Last modified: March 19, 2025
for jobs waiting in the queue, see qstat or qquota.
for failed jobs, see log files
If a job is waiting in the queue, then there aren’t enough resources (CPU,memory) to run the job.
r | running |
qw | waiting in queue |
Eqw | failed |
For example:
$ qstat
job-ID prior name user state submit/start at queue slots ja-task-ID
-----------------------------------------------------------------------------------------------------------------
100 0.55111 test joe r 02/29/2016 12:28:41 all.q@nx13.priv
101 0.55023 test joe qw 02/29/2016 09:46:30
For more information, use qstat -j <job-ID>, e.g.:
$ qstat -j 101
==============================================================
job_number: 101
...
scheduling info: (-l mem_free=2.95G) cannot run in queue "nx20.priv" because it offers only hc:mem_free=0.000
(-l mem_free=2.95G) cannot run in queue "nx18.priv" because it offers only hc:mem_free=2.000G
(-l mem_free=2.95G) cannot run in queue "nx19.priv" because it offers only hc:mem_free=0.000
(-l mem_free=2.95G) cannot run in queue "nx15.priv" because it offers only hc:mem_free=2.000G
(-l mem_free=2.95G) cannot run in queue "nx17.priv" because it offers only hc:mem_free=2.000G
(-l mem_free=2.95G) cannot run in queue "nx14.priv" because it offers only hc:mem_free=2.000G
(-l mem_free=2.95G) cannot run in queue "nx16.priv" because it offers only hc:mem_free=2.000G
cannot run because it exceeds limit "////nx21/" in rule "max_slots_hosts/6"
(-l mem_free=2.95G) cannot run in queue "nx12.priv" because it offers only hc:mem_free=2.000G
(-l mem_free=2.95G) cannot run in queue "nx10.priv" because it offers only hc:mem_free=2.000G
In this example, there aren’t enough resources avaialable to run job ID 101. The limiting resource is memory, except on nx21 where all CPU cores (slots) are used.
For example:
$ qquota
resource quota rule limit filter explanation
--------------------------------------------------------------------------------
slots_hosts/3 slots=7/8 hosts nx8 (computer CPU quota).
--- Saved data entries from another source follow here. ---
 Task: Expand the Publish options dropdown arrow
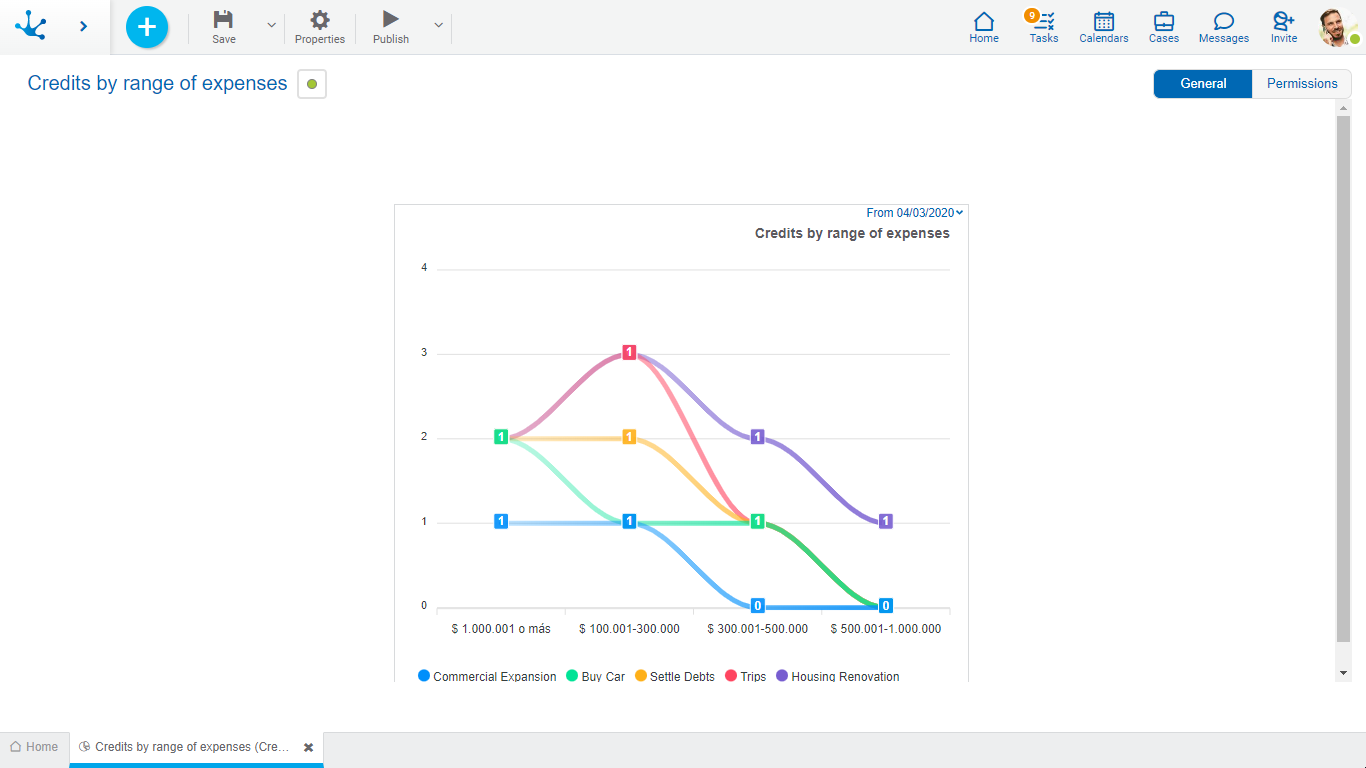[x=438, y=25]
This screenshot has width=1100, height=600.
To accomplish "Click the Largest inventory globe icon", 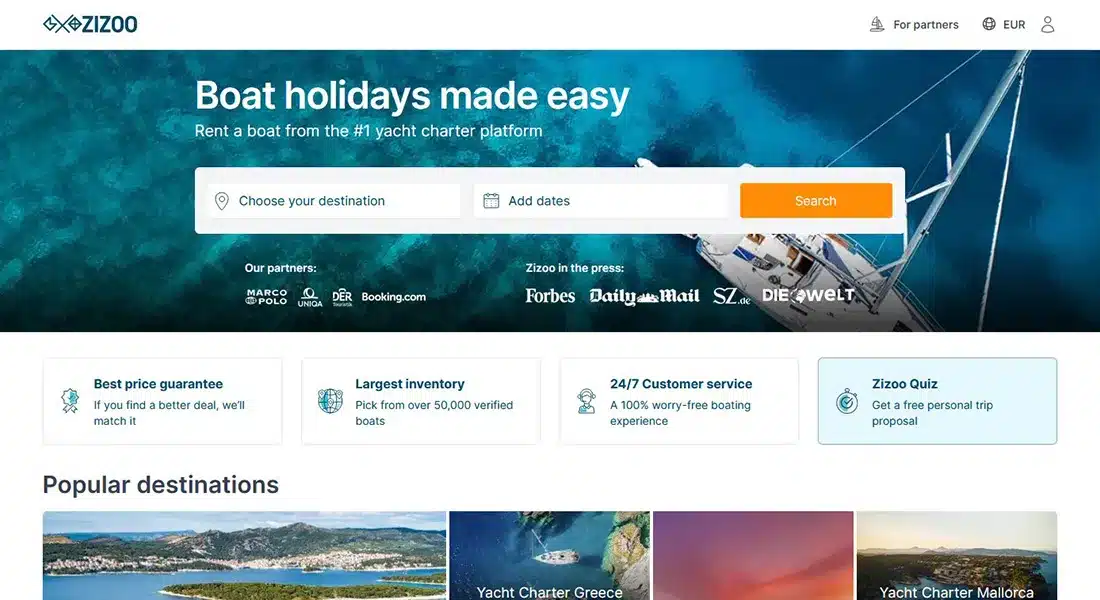I will (330, 401).
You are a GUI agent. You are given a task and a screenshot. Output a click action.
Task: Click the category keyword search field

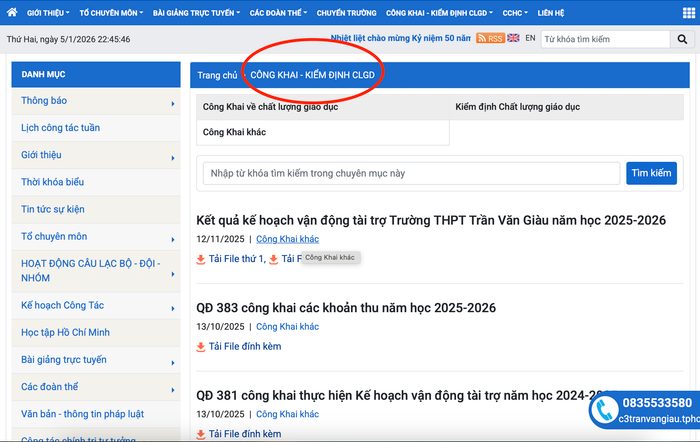click(x=411, y=173)
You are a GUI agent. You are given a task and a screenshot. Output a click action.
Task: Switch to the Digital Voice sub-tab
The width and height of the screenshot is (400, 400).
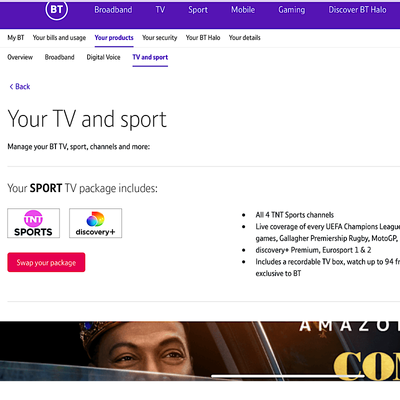click(103, 57)
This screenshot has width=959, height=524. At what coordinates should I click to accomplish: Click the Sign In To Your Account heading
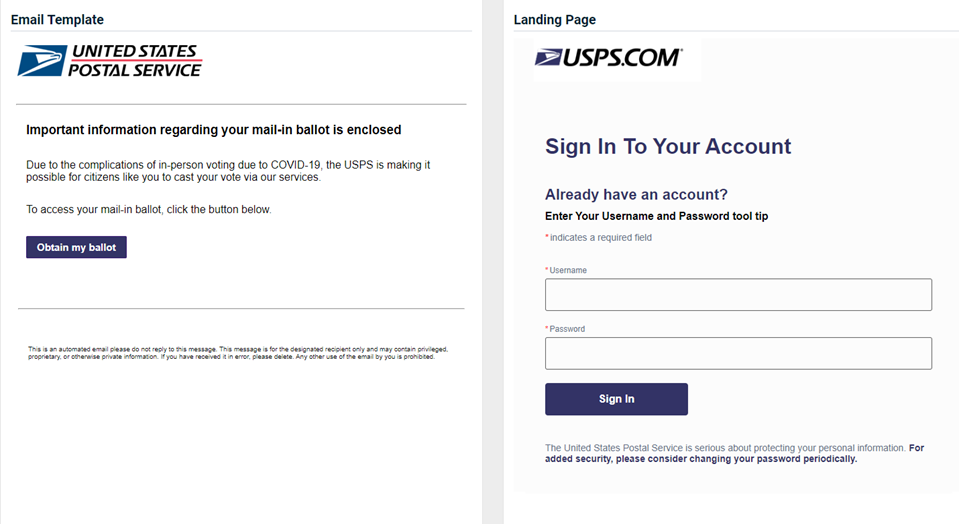coord(668,147)
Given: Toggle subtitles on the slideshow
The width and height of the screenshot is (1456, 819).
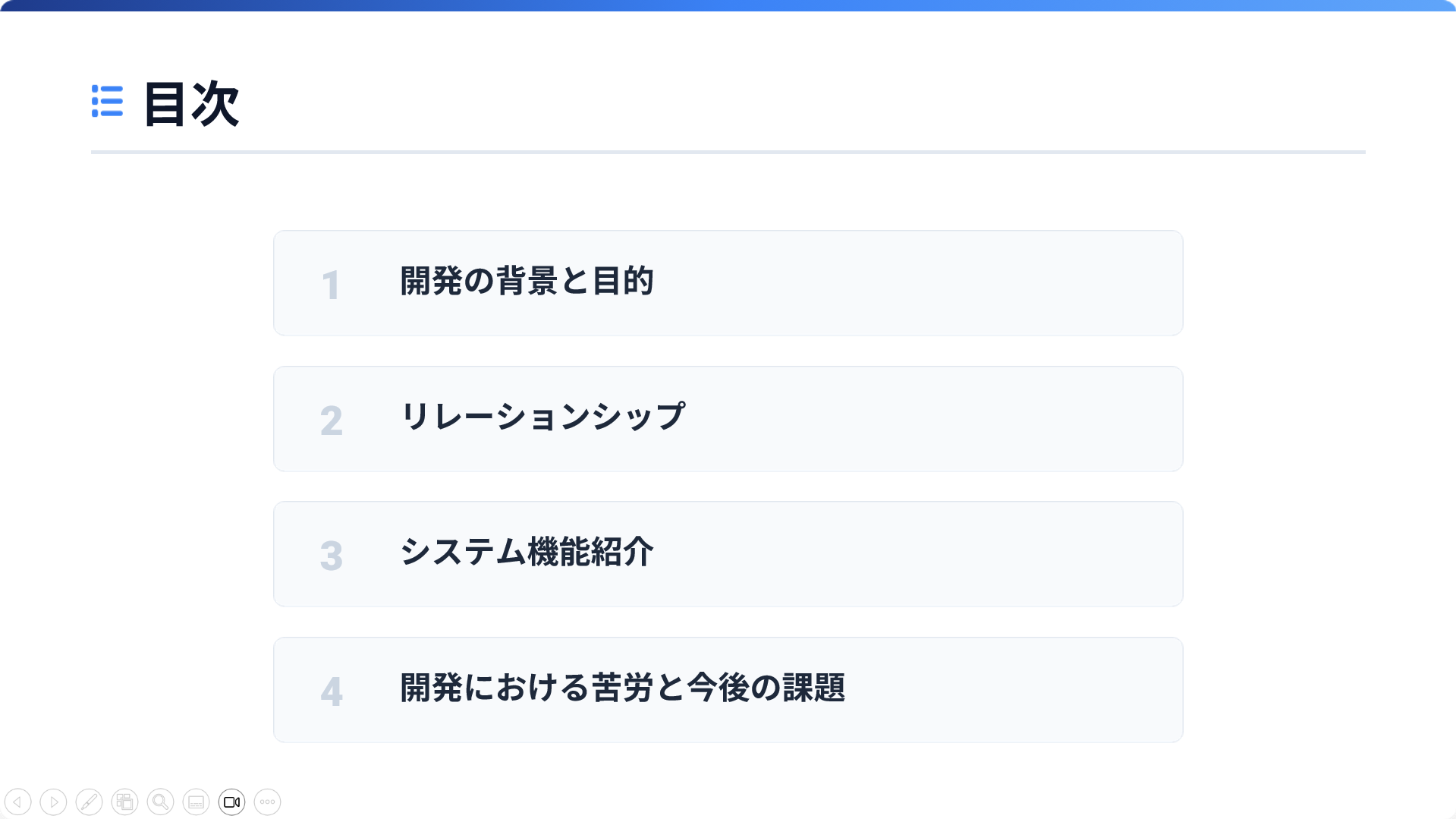Looking at the screenshot, I should (196, 802).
On host 'nx8', 7 of the 8 available CPU cores (slots) are reserved.
slots_hosts/4 slots=4/4 hosts nx9
slots_hosts/5 slots=7/12 hosts nx12
slots_hosts/5 slots=4/12 hosts nx11
slots_hosts/5 slots=4/12 hosts nx10
slots_hosts/5 slots=6/12 hosts nx13
slots_hosts/6 slots=16/16 hosts nx14
slots_hosts/6 slots=11/16 hosts nx16
slots_hosts/6 slots=13/16 hosts nx15
slots_hosts/6 slots=12/16 hosts nx17
slots_users/7 slots=15/50 users joe (user CPU quota). User 'joe' is using 15 of 50 available slots.
slots_groups/2 slots=34/94 users @lab (group CPU quota). Group 'lab' is using 34 of 94 available slots.
mem_groups/2 mem_free=330.000G/40 users @lab (group memory quota). Group 'lab' reserved 330GB of 400GB RAM available
mem_users/2 mem_free=225.000G/26 users joe (user memory quota). User 'joe' reserved 225GB of 260GB RAM available
In this example, user ‘joe’ is probably limited by memory (RAM), not CPU cores (slots).
joe reserved only 15 of 50 cpu slot (core) quota, and there are many slots are available on nx8-nx17.
However, joe reserved 225GB of the 260GB RAM quota.
To learn more about memory reservations, see qmem below.
The qstats command lists all jobs. You can see your job’s priority in the queue relative to other users. Jobs in the queue are sorted by priority, so the first job in the queue will run next if resources are available. The qstats command prints a lot of output, so pipe it to the ‘less’ command to see a page at a time:
$ qstats | less
... and type ‘q’ to quit.
If there is no useful information in the log files, then edit your script to print more troubleshooting information.
If the output/error files are empty, or there is a ‘line 1’ syntax error, then
verify the first line of your script defines an interpreter that exists. Common interpreters are /bin/sh, /bin/bash, and python. The interpreter must begin with a #! symbol, e.g.:
#!/bin/sh#!/bin/bash#!/usr/bin/env pythonConfirm that your script doesn’t contain control characters. To do this, use the ‘cat -v <script>’ command, e.g.
cat -v sge_submit.sh
Please use the qdel command to remove failed jobs from the queue.
qmem prints memory currently available, and the maximum memory reservation for each workstation.